WORK ITEM:
Line tally for the word "agent": count the lines below that contain it and reply with the number alone.

Stored items
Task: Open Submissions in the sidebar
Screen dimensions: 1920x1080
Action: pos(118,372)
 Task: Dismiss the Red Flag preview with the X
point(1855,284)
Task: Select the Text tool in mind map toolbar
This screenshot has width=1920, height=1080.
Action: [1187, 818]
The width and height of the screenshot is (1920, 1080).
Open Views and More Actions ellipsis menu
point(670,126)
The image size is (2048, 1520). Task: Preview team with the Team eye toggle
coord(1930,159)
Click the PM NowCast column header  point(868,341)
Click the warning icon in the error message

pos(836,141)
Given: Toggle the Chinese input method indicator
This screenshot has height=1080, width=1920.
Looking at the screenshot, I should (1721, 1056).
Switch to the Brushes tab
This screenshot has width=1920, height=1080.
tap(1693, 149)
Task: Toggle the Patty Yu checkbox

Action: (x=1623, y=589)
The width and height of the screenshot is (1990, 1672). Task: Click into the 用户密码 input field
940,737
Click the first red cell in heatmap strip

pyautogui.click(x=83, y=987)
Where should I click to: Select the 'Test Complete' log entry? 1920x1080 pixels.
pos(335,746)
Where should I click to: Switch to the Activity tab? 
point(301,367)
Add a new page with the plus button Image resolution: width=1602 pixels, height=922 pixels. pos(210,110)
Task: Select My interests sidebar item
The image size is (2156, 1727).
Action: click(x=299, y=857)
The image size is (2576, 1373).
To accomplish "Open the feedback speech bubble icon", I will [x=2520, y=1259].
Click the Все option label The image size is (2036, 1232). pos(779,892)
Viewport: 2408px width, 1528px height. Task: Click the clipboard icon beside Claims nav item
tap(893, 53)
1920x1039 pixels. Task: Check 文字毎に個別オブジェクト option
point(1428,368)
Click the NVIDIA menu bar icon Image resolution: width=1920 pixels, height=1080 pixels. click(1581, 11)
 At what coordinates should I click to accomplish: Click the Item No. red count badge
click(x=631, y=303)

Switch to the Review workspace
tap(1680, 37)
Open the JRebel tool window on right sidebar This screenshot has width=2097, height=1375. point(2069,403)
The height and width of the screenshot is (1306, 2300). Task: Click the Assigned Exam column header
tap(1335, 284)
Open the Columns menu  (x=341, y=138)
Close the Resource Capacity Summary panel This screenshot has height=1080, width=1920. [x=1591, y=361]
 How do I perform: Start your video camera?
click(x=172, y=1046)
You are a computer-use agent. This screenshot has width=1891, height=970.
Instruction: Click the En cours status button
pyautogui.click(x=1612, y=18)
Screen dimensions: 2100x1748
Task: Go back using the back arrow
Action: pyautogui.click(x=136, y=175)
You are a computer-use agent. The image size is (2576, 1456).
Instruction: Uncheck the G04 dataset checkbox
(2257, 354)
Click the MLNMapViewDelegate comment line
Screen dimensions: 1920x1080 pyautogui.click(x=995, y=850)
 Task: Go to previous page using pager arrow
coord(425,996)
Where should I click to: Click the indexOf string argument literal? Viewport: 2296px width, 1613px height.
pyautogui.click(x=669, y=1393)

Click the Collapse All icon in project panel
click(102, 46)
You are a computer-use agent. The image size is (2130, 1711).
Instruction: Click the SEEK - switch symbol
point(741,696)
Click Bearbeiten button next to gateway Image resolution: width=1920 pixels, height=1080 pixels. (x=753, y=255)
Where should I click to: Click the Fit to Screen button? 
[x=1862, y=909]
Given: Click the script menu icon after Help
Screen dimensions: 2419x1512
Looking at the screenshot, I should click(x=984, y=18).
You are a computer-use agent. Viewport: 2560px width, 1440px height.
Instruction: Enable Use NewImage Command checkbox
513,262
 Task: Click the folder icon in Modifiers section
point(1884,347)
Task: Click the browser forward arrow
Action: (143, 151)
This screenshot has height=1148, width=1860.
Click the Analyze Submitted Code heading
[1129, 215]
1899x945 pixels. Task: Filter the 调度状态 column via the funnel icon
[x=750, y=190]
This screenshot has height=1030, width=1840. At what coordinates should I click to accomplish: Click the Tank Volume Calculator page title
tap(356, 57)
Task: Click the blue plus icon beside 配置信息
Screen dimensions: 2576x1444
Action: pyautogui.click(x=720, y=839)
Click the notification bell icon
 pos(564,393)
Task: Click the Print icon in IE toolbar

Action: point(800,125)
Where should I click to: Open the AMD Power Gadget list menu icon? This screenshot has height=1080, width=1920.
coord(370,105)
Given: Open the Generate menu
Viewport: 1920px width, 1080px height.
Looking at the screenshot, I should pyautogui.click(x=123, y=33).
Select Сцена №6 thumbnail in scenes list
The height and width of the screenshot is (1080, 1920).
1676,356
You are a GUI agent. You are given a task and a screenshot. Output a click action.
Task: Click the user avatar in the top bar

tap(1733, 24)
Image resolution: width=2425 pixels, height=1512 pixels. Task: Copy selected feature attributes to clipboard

RESPONSE TO THIS EXERCISE:
5